Anyone got that number????
Thanks
-Donald
Is it one clock per instruction???
If so, thats 640MIPs for $8 !!!
I'm assuming that the app has gone through it's initialization and is running all out, again optimized without any waits for the hub.
Anyone got that number????
Thanks
-Donald
Comments
Thats still not bad....160MIPs is 5 times the fastest desktop PC less than 20 years ago.
160MIPs was considered in the supercomputer domain 30-40 years ago.
Compared to the fastest 8-bit pic which is 16MIPS at $4. For $4-6 you can get a high end dsPIC33 which is a 32 bit processor that runs at 40MIPs.
As long as the application can be implemented in the propeller, it has a lot to offer at those speeds.
I do have one or two more questions please....
1. Does the processor have hardware multiply or divide. I noticed a 16-bit multiply in the datasheet, but I'm unsure if that's SPIN or assembler.
2. How wide are the processor internal buses. i.e. Are the instructions 32-bit or what?
Thanks very much
-Donald
Sadly there is no multiply or divide instructions. BUT there are some damn fast 32, 16 and 8 bit multiplies been coded up on this forum.
▔▔▔▔▔▔▔▔▔▔▔▔▔▔▔▔▔▔▔▔▔▔▔▔
For me, the past is not over yet.
▔▔▔▔▔▔▔▔▔▔▔▔▔▔▔▔▔▔▔▔▔▔▔▔
For me, the past is not over yet.
The bus is 32 bits wide, instructions are 32 bits. This also is true for accessing HUB-RAM.
Maybe you didn't get the HUB-RAM vs. COG-RAM thing absolutely right. So I repeat in other words:
The HUB-RAM is common RAM that all COGs can access. To avoid concurrent accesses, a "rotating propeller" (thats from what the name 'Propeller' is coming from I guess) grants accesse to each COG in a time-sliced manner.

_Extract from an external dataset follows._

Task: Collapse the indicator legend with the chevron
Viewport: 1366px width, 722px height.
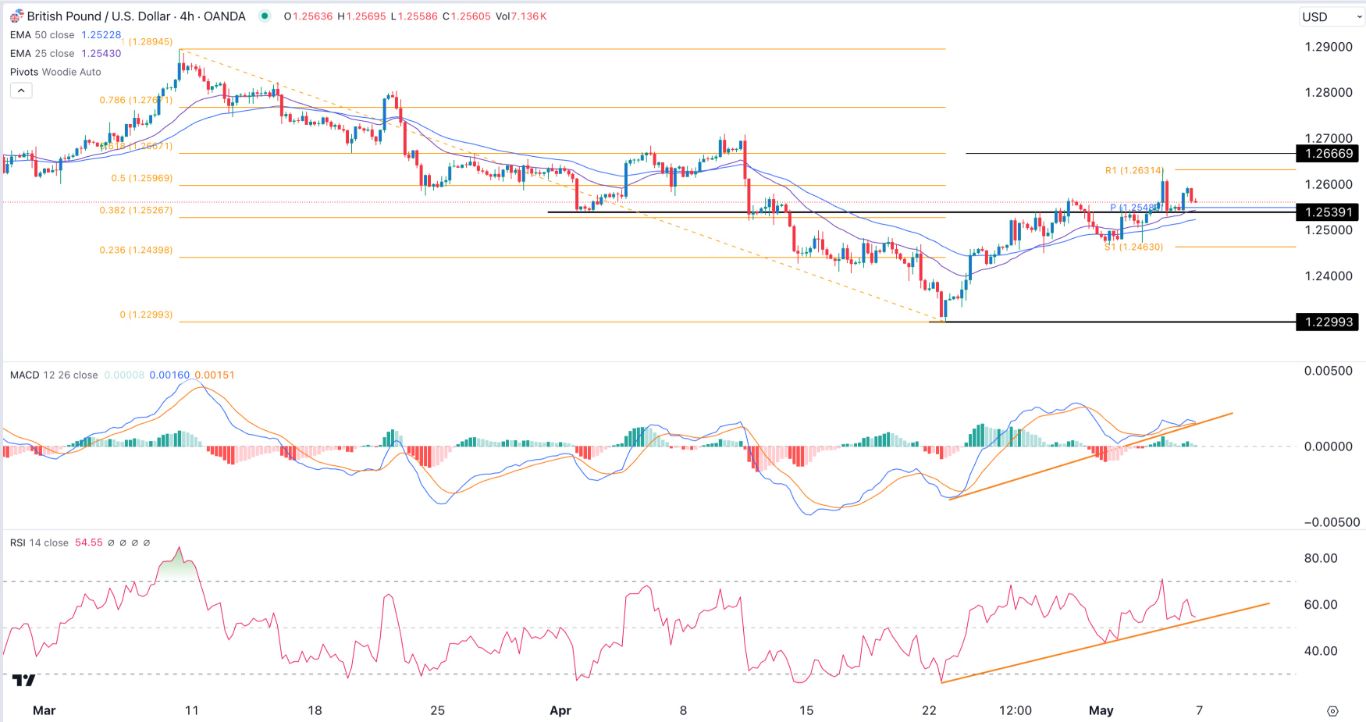Action: pos(20,89)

Each COG has its own limited RAM where every access is at full speed without any waits. So you could copy some data from HUB-RAM to COG-RAM if you need to do intensive computation on that. As long as that copied section fits into COG-RAM together with code, of course.
ASM for the Prop tends to be very compact. So if 500 words sounds incredibly small, it is only very small.
Don't forget, the SPIN-interpreter fits into one single COG. And again, the SPIN code to be interpreted is outside of the COG in HUB-RAM.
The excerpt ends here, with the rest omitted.